### Information shown ###

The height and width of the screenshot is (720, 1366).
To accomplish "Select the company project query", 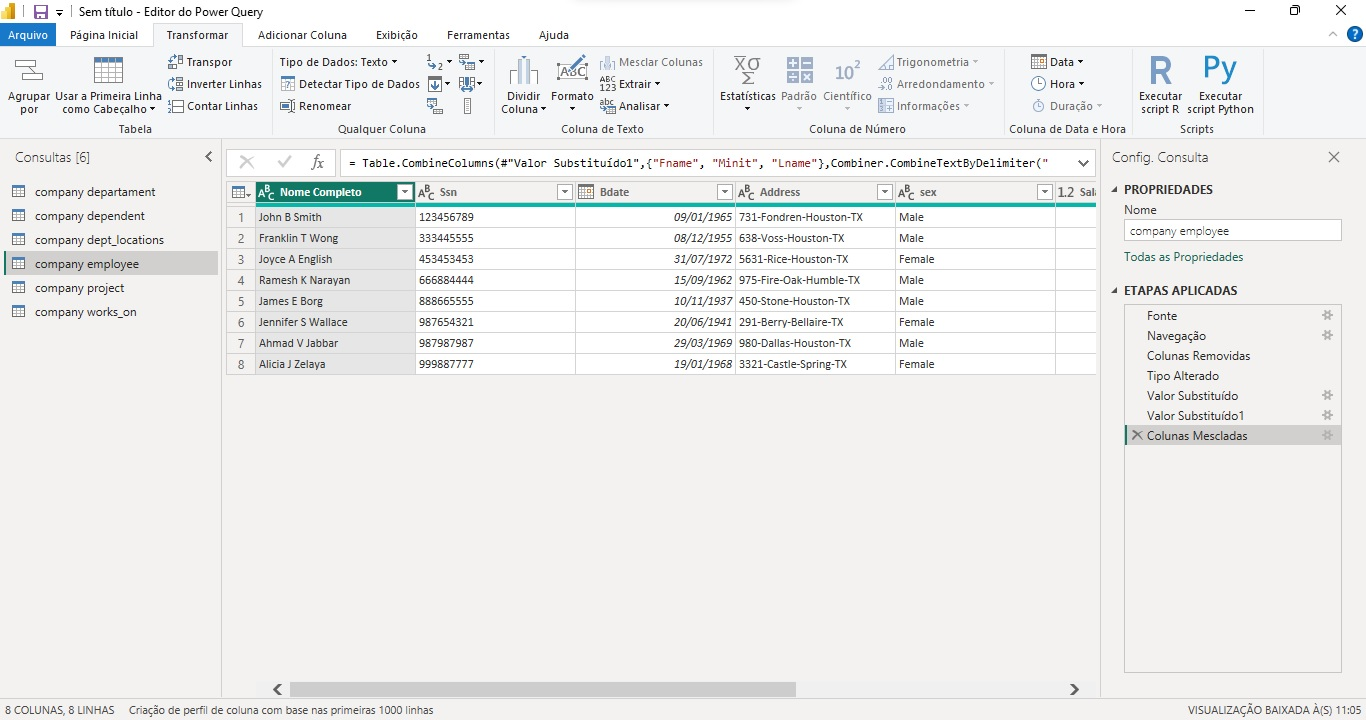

###
### Information shown ###

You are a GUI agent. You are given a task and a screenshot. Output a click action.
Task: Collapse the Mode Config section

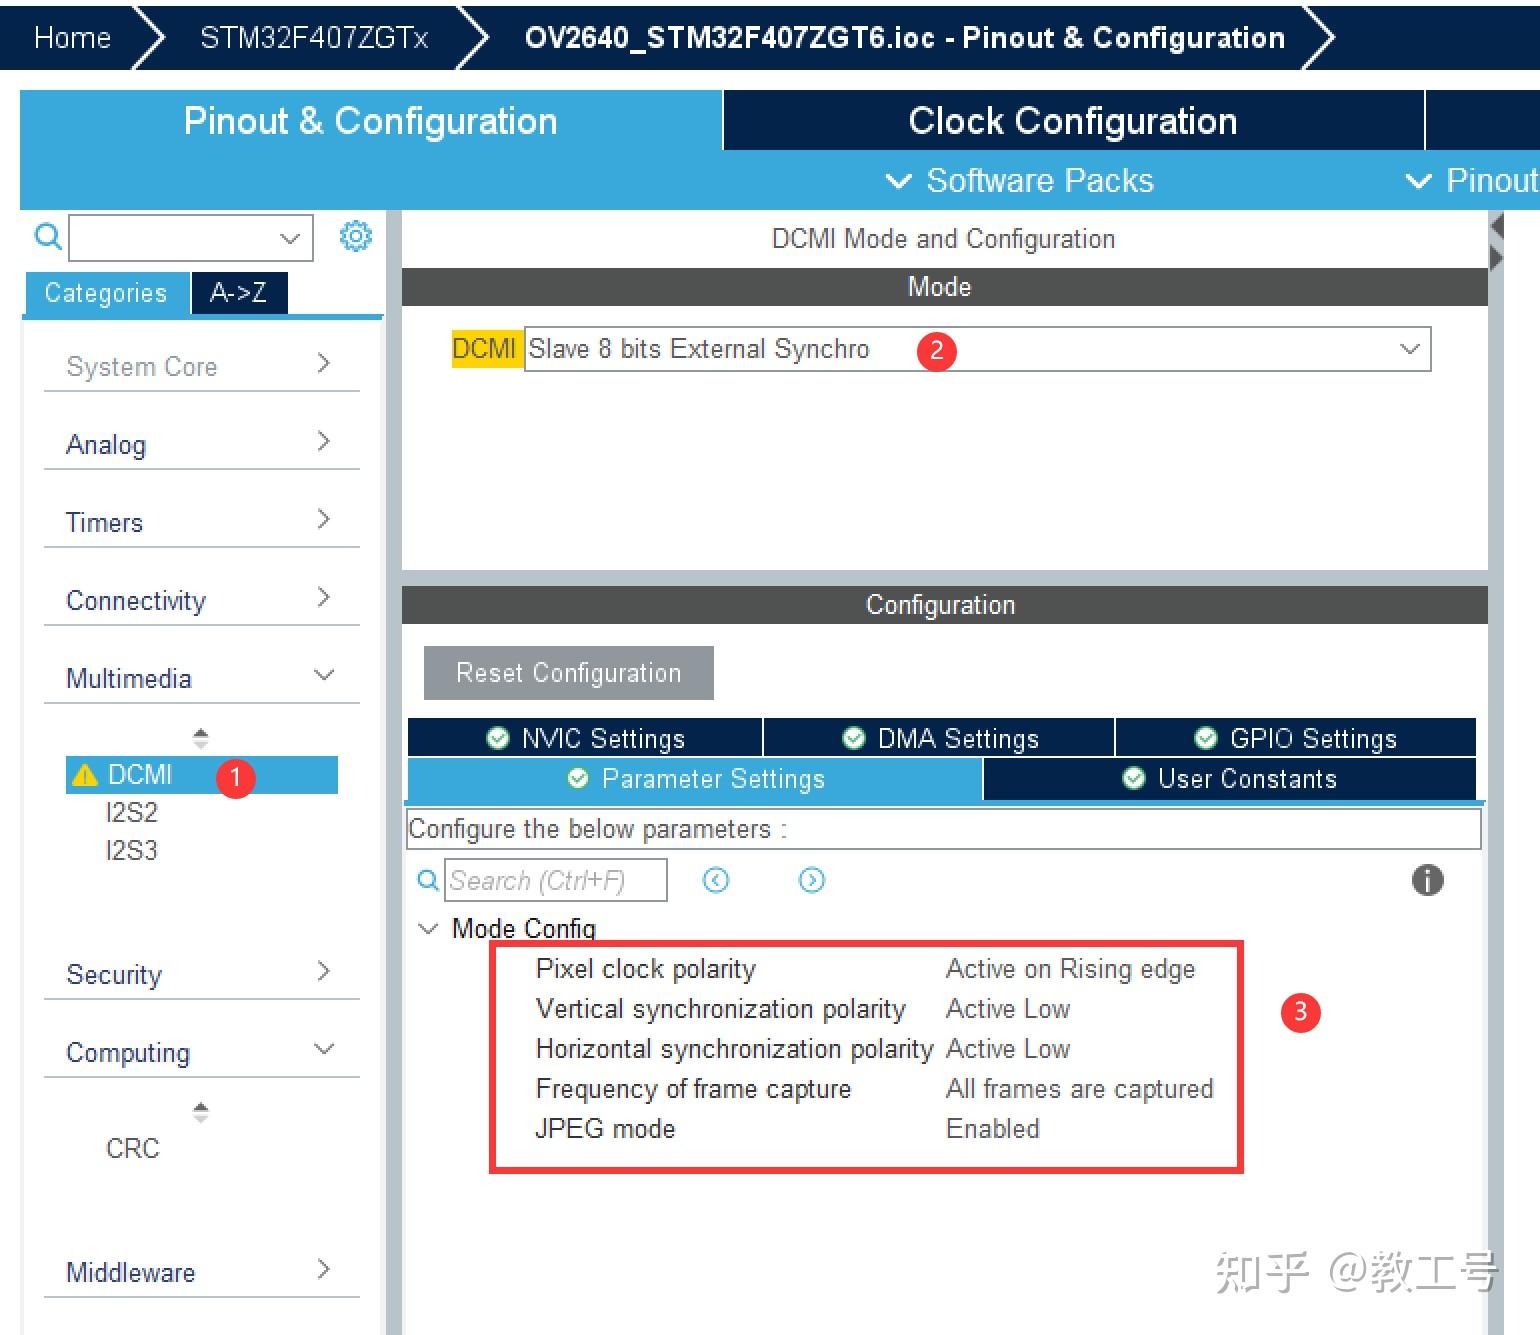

###
### Information shown ###

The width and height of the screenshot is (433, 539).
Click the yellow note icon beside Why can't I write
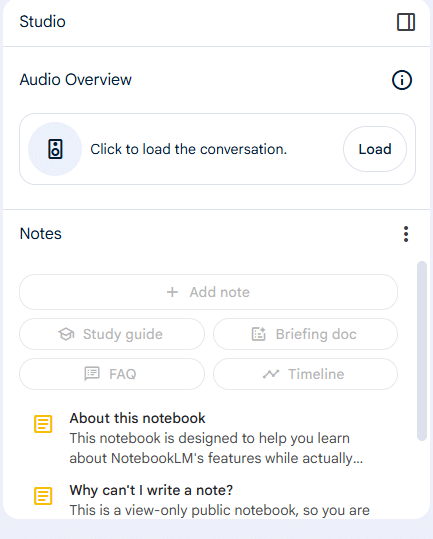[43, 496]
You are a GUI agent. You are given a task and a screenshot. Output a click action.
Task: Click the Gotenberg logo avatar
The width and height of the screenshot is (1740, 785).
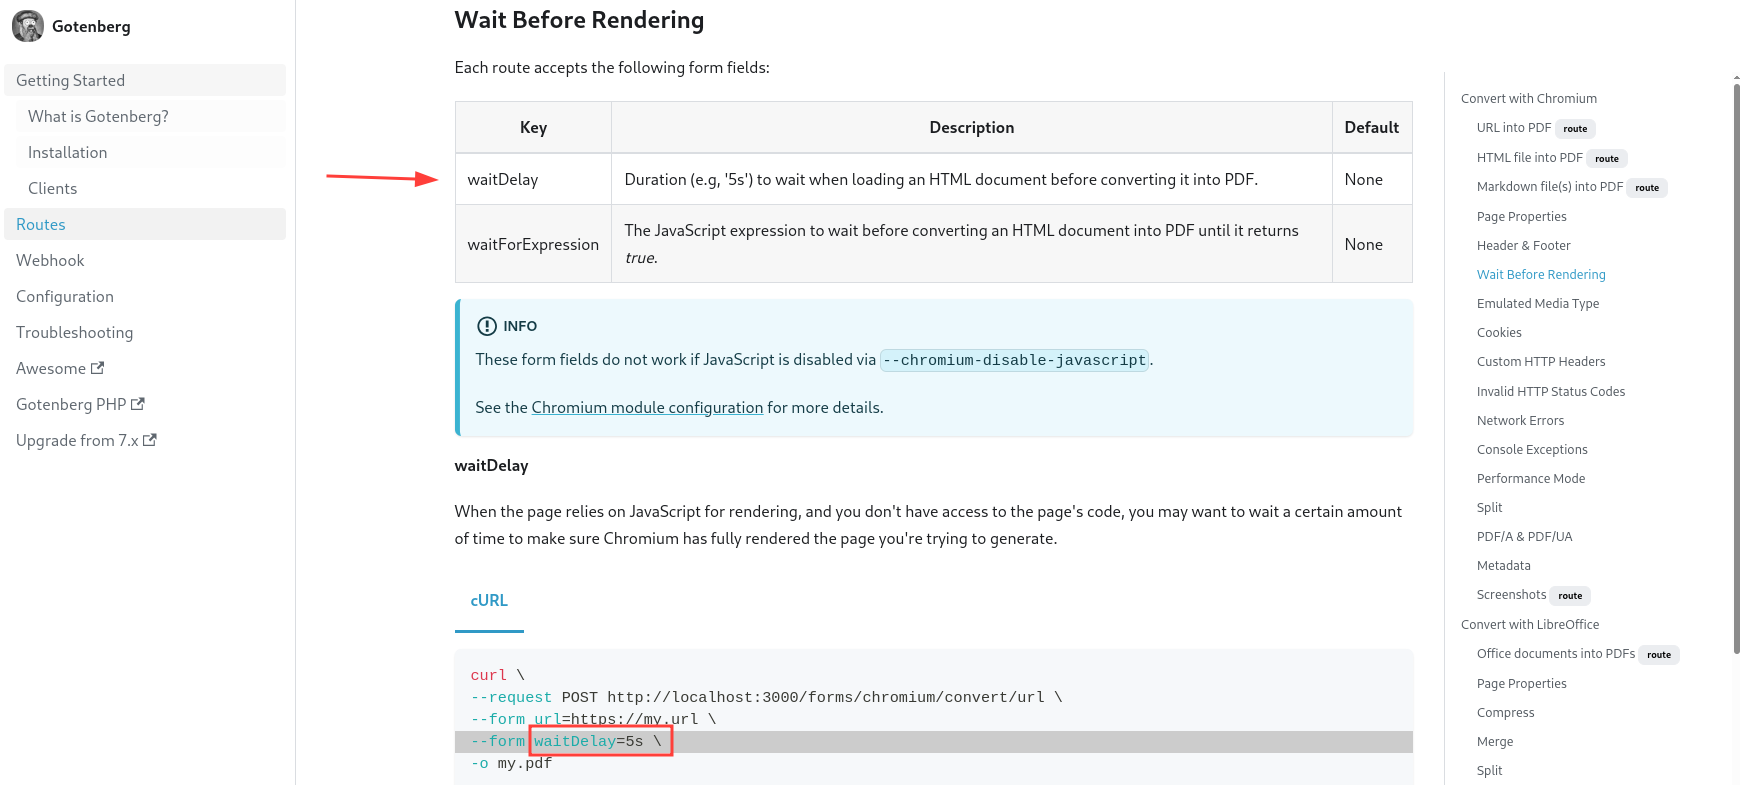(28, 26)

###

§ **The task**: When copying from the data above, print only the lines from the line containing "The height and" to the line containing "the company project", exactly, and leave the pictures out.

§ **Task answer**:
The height and width of the screenshot is (720, 1366).
To accomplish "Select the company project query", 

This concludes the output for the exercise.